EXTRACTED RECORDS.
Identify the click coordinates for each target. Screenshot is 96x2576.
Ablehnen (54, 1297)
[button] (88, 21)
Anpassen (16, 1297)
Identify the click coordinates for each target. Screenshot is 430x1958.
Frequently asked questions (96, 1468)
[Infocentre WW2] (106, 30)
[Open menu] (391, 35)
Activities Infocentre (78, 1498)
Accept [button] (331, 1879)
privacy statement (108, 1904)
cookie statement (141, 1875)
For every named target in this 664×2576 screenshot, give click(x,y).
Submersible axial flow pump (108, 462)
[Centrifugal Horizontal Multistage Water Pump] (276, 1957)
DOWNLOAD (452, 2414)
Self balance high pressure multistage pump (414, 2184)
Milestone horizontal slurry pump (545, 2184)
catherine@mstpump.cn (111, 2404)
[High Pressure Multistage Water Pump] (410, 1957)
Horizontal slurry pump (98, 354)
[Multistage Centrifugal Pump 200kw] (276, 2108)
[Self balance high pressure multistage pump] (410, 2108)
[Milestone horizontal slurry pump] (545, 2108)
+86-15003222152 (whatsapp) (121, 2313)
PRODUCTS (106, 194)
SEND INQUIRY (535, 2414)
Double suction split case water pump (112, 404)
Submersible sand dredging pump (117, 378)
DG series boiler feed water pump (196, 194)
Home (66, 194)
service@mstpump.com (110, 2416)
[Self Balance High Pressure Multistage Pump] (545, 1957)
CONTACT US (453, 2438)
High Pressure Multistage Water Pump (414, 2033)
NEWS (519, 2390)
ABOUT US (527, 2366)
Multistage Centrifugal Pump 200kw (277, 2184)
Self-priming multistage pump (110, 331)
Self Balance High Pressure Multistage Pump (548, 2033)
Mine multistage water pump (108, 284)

EXERCISE INSTRUCTIONS.
Please restate the material above exactly, line by line.

TASK RESPONSE.
Identify the click coordinates for each target. Screenshot is 96x2576.
Ablehnen (54, 1297)
[button] (88, 21)
Anpassen (16, 1297)
Identify the click coordinates for each target. Screenshot is 430x1958.
Frequently asked questions (96, 1468)
[Infocentre WW2] (106, 30)
[Open menu] (391, 35)
Activities Infocentre (78, 1498)
Accept [button] (331, 1879)
privacy statement (108, 1904)
cookie statement (141, 1875)
For every named target in this 664×2576 screenshot, give click(x,y).
Submersible axial flow pump (108, 462)
[Centrifugal Horizontal Multistage Water Pump] (276, 1957)
DOWNLOAD (452, 2414)
Self balance high pressure multistage pump (414, 2184)
Milestone horizontal slurry pump (545, 2184)
catherine@mstpump.cn (111, 2404)
[High Pressure Multistage Water Pump] (410, 1957)
Horizontal slurry pump (98, 354)
[Multistage Centrifugal Pump 200kw] (276, 2108)
[Self balance high pressure multistage pump] (410, 2108)
[Milestone horizontal slurry pump] (545, 2108)
+86-15003222152 (whatsapp) (121, 2313)
PRODUCTS (106, 194)
SEND INQUIRY (535, 2414)
Double suction split case water pump (112, 404)
Submersible sand dredging pump (117, 378)
DG series boiler feed water pump (196, 194)
Home (66, 194)
service@mstpump.com (110, 2416)
[Self Balance High Pressure Multistage Pump] (545, 1957)
CONTACT US (453, 2438)
High Pressure Multistage Water Pump (414, 2033)
NEWS (519, 2390)
ABOUT US (527, 2366)
Multistage Centrifugal Pump 200kw (277, 2184)
Self-priming multistage pump (110, 331)
Self Balance High Pressure Multistage Pump (548, 2033)
Mine multistage water pump (108, 284)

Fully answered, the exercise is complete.